Look, what we have here. Snowdrops, February Fair Maids, poking their heads up and having a quick look around to see if the reports they have heard of snow moving in from the east (or was it west), have any substance. It is hard to give them and exact answer. ‘Don’t know’ won’t do because there are flurries of snow around and, wherever they thought no one would notice, they have left small patches of white. I’d hardly go as far as to call it snow fall, it’s more like a light dusting of castor sugar.
Wordsworth did Daffodils – so you could be fairly sure that he would do Snowdrops and he did, he wrote two poems, ‘ON SEEING A TUFT OF SNOWDROPS IN A STORM’ and ‘TO A SNOWDROP’. A great many poets have done snowdrop poems.

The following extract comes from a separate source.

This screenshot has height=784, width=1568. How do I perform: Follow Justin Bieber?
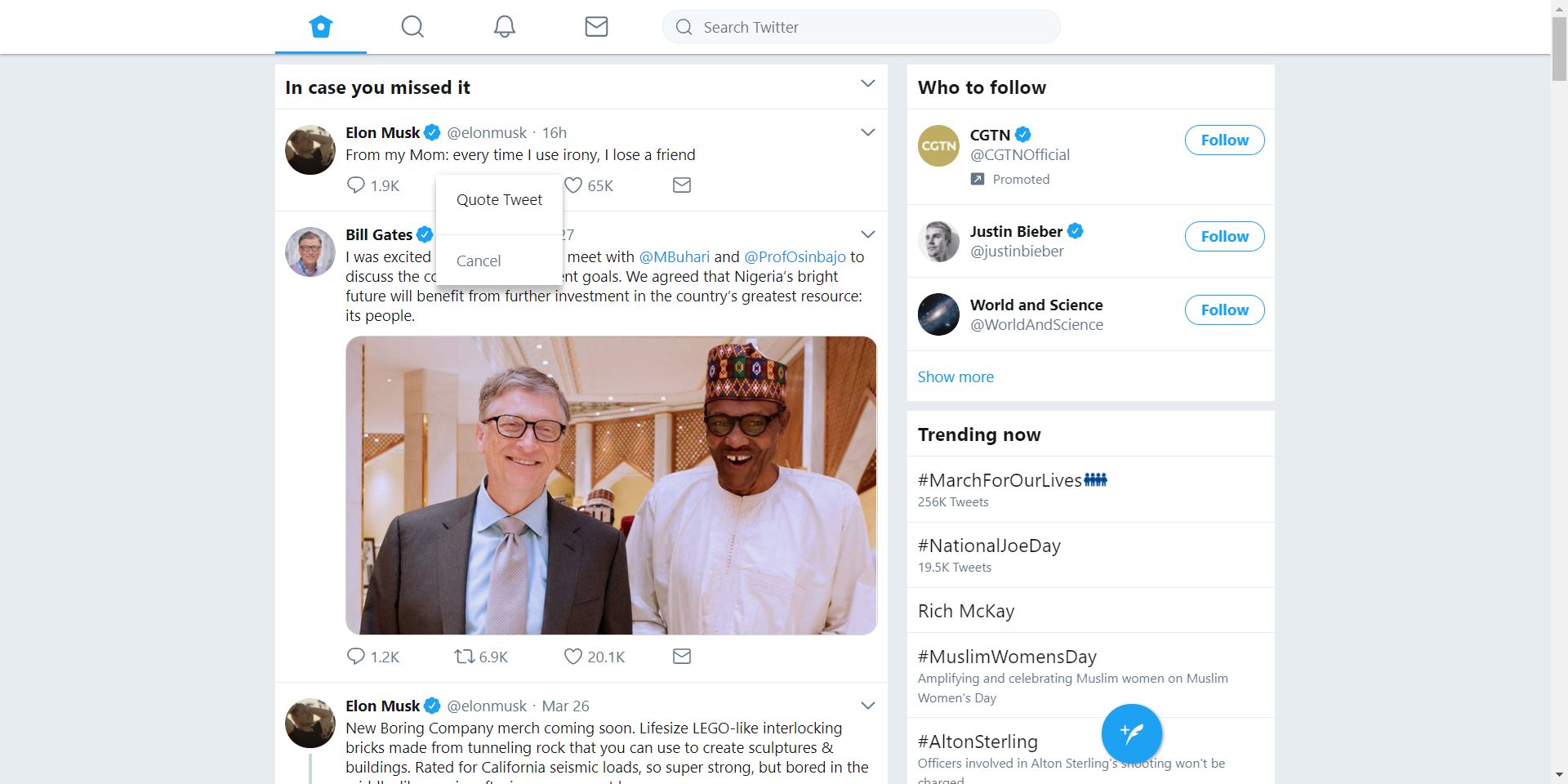(1224, 237)
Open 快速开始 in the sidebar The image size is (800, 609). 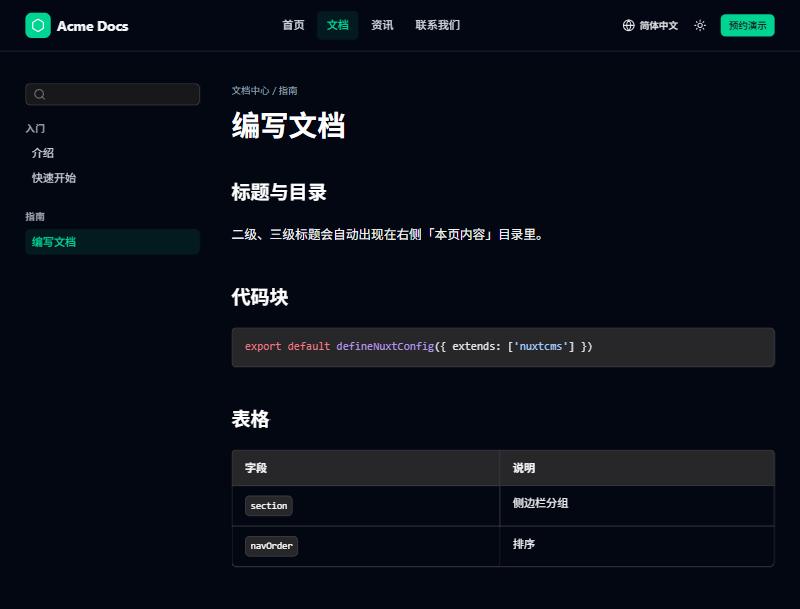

Snowdrops come originally, in common with almost everything else in our gardens, it would seem, from Crimea. They were probably brought here around that time when the British thought they owned it all and wandered the globe taking plants and marbles indiscriminately – with completer disregard for Health and Safety Regulations.
The Photographer’s Lament To A Snowdrop
Hello, Snowdrops. Where’d you think your growing?
There’s no point having your flowers up here, if it’s snowing.
It might be ‘Well cool!’ to stick up through a blanket of snow,
but white flowers on a white background – just don’t show.
There you go, Will – what do you and Dorothy think of that?